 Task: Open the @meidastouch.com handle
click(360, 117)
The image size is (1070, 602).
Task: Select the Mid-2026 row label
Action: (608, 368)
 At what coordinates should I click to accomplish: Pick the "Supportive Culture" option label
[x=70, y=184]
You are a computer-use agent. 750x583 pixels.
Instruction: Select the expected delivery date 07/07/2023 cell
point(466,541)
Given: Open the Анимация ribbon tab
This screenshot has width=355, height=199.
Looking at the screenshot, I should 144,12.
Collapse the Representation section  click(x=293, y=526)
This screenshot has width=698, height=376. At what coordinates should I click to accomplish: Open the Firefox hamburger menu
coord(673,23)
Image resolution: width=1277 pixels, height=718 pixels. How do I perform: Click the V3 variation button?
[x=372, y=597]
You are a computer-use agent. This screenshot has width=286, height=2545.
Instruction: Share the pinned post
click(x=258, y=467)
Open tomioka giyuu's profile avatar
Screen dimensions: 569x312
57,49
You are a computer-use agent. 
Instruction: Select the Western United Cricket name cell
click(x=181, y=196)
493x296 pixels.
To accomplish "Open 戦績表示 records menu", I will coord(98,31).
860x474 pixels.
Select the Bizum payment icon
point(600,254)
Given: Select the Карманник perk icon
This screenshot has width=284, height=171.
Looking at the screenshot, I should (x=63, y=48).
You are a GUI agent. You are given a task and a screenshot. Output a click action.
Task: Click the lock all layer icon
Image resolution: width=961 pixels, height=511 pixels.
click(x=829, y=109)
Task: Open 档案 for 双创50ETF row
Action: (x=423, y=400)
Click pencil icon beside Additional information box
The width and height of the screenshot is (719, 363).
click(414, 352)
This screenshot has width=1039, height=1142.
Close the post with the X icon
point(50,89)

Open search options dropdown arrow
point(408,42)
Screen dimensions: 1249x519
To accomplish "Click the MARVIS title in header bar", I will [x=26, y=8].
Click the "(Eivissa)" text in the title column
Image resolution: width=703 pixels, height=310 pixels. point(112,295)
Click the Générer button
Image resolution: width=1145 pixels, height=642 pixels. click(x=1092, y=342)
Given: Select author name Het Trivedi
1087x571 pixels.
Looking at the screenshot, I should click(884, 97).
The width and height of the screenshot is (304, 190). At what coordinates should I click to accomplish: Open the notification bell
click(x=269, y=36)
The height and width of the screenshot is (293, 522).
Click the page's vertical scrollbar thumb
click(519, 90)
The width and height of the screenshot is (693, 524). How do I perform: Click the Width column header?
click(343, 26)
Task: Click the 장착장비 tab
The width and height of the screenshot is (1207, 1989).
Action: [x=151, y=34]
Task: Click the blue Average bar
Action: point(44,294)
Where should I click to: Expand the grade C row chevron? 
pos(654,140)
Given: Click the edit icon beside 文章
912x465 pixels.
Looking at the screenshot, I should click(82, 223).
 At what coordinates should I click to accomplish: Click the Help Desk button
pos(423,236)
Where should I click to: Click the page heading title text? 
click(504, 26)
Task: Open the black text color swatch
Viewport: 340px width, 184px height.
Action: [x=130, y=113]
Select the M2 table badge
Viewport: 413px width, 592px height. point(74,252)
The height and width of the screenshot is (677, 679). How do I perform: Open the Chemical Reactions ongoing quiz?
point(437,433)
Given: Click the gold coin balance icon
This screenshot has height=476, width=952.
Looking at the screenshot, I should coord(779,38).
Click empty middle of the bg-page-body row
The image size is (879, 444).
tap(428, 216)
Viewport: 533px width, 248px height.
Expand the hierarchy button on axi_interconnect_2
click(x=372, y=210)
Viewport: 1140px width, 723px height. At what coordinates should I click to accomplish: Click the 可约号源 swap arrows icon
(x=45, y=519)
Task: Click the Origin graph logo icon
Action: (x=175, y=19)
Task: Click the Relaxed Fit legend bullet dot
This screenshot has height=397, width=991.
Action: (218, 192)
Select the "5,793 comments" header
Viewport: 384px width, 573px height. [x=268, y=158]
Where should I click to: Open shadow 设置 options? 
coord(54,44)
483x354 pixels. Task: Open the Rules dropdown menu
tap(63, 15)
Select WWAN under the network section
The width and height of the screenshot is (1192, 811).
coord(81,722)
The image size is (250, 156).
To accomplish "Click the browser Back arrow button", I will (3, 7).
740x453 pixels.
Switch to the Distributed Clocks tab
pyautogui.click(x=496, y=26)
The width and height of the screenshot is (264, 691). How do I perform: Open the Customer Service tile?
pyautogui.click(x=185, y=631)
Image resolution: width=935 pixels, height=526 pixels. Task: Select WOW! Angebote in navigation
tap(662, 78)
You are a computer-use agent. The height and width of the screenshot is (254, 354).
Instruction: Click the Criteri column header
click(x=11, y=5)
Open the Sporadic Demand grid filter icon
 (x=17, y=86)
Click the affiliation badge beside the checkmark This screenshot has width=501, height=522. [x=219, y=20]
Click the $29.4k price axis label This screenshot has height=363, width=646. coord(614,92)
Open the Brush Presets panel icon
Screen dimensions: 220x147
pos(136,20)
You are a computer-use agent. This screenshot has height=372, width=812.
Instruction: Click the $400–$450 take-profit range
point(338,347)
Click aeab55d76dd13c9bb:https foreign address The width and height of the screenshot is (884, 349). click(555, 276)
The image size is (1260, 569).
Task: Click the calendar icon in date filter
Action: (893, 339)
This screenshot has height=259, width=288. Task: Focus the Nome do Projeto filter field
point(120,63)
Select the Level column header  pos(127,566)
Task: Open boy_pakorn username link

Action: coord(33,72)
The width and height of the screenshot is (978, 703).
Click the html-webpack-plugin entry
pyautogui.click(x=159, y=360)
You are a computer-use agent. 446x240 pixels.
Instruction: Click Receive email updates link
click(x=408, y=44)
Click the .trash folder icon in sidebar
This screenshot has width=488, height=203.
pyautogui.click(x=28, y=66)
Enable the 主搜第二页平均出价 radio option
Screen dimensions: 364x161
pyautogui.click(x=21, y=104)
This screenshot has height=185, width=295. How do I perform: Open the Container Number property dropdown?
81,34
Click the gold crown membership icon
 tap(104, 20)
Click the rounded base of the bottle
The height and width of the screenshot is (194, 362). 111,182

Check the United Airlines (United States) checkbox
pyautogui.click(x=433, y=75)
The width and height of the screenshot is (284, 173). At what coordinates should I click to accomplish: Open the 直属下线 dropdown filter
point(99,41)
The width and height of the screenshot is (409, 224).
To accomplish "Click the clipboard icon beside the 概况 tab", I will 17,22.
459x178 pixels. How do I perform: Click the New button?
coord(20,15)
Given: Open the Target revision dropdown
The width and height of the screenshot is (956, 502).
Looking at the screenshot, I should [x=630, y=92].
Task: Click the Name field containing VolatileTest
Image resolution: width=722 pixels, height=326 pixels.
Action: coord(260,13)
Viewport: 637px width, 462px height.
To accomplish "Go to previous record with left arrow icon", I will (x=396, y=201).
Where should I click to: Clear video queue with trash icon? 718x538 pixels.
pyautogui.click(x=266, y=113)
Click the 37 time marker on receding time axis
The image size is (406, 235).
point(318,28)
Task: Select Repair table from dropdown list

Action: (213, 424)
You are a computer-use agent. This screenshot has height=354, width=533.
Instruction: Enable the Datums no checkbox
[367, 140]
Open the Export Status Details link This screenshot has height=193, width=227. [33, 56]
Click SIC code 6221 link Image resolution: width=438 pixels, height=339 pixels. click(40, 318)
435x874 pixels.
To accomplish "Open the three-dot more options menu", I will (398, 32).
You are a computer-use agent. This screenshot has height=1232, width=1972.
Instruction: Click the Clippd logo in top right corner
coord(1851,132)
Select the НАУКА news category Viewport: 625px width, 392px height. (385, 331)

━━━━━━

● **WHAT NEEDS TO BE DONE**
Could you reproduce, exactly, every line above from the line with "This screenshot has width=355, height=199." to the line with "Click pencil icon", and no other line? Both ends count.

● **RESPONSE TO THE TASK**
This screenshot has width=355, height=199.
Looking at the screenshot, I should 144,12.
Collapse the Representation section  click(x=293, y=526)
This screenshot has width=698, height=376. At what coordinates should I click to accomplish: Open the Firefox hamburger menu
coord(673,23)
Image resolution: width=1277 pixels, height=718 pixels. How do I perform: Click the V3 variation button?
[x=372, y=597]
You are a computer-use agent. This screenshot has width=286, height=2545.
Instruction: Share the pinned post
click(x=258, y=467)
Open tomioka giyuu's profile avatar
Screen dimensions: 569x312
57,49
You are a computer-use agent. 
Instruction: Select the Western United Cricket name cell
click(x=181, y=196)
493x296 pixels.
To accomplish "Open 戦績表示 records menu", I will coord(98,31).
860x474 pixels.
Select the Bizum payment icon
point(600,254)
Given: Select the Карманник perk icon
This screenshot has width=284, height=171.
Looking at the screenshot, I should (x=63, y=48).
You are a GUI agent. You are given a task and a screenshot. Output a click action.
Task: Click the lock all layer icon
Image resolution: width=961 pixels, height=511 pixels.
click(x=829, y=109)
Task: Open 档案 for 双创50ETF row
Action: (x=423, y=400)
Click pencil icon beside Additional information box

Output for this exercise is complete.